Un día ven a un hombre que, sin ser del grupo de ellos, con su buena voluntad está
expulsando un demonio invocando el nombre de Jesús. Esto les sentó muy mal a
algunos de los apóstoles, y Juan, que tenía bastante confianza con Jesús, le dice que
se lo habían prohibido. Parece que lo decía como si hubieran hecho una gran cosa.
Creían que el invocar el nombre de Jesús para hacer algo grande, como el expulsar a
un demonio, les correspondía sólo a ellos. Esto quizá lo creían porque Jesús les dio
este poder cuando les mandó a predicar por aquellos pueblos cercanos. Pero Jesús les
regaña. Lo diría con infinita bondad, pero al mismo tiempo con plena claridad dándoles
a ellos y a nosotros una gran lección.
Muchas veces hemos creído algunos católicos que sólo nosotros tenemos la razón
en cosas de religión. Pero fuera hay también mucha gente buena que actúa con buena
fe. Hoy nos dice Jesús que todo el que no está contra nosotros definitivamente está a
nuestro favor. En estos tiempos, quizá más que en otros, el Papa busca cualquier
momento y ocasión para poner en evidencia las cosas buenas con las que podemos
compartir con los judíos, los musulmanes, los budistas o con los de cualquiera religión.
Esto no es confesar que todas las religiones son igualmente buenas y santificadoras,
sino que en todas las religiones encontramos gente muy buena, aunque nosotros
estemos persuadidos que en el cristianismo tenemos unas gracias especiales que nos
pueden ayudar a ser mejores y santos, si nos dejamos guiar.
Lo que se quiere decir hoy es que, si queremos practicar el principal mandamiento
nuestro que es el amor, debemos saber descubrir las cosas buenas que hay en
muchas personas, aunque “no sean de nuestro grupo”. Y que no tengamos envidia de
quien actúe rectamente en las cosas religiosas. Algo parecido pasó en el Antiguo
Testamento cuando Moisés llamó a los dirigentes del pueblo para “profetizar”, que
significa alabar a Dios. Resulta que dos no fueron, quizá tuvieron impedimento o no
quisieron. El hecho es que donde estaban también se pusieron a profetizar. Entonces
Josué, que era joven y no experto en las cosas de Dios, le dijo a Moisés que se lo
prohibiera. Pero Moisés que, por su gran trato con Dios, tenía un corazón grande y
misericordioso, le dijo: “Ojalá que todo el pueblo pudiera profetizar”.

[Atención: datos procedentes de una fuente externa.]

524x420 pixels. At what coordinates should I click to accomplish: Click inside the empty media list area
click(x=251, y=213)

Jesús quiere que tengamos un corazón magnánimo para ver más las cosas buenas
que hay alrededor nuestro o lejos de nosotros. Quiere que sepamos alegrarnos por los
que hacen el bien, mientras Dios sea bendecido. También encontraremos acciones
depravadas que hay que lamentar. No nos quedemos enfrascados sólo pensando en
estas cosas malas, porque hay muchísimas cosas que debemos admirar y por las
cuales Dios es bendecido continuamente en muchas partes de la tierra.

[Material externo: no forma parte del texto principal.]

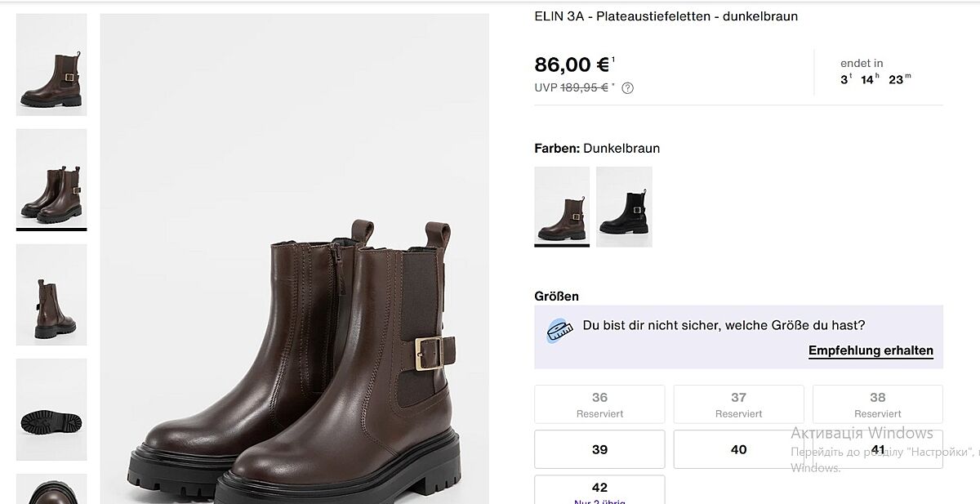Open the Empfehlung erhalten link

[x=871, y=350]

Cuando vemos lo imperfectos que eran los apóstoles, cuando Jesús les quería
enseñar algo fundamental, y lo perfectos que aparecen después de la venida del
Espíritu Santo, podemos comprender la grandeza de la gracia de Dios, cuando uno es
dócil a esa gracia. Por eso en este día, viendo que nosotros estamos también llenos de
egoísmo y que queremos dominar a los demás y que nos alaben por lo que hacemos,
pidamos esa luz y fuerza al Espíritu Santo y podremos ver maravillas.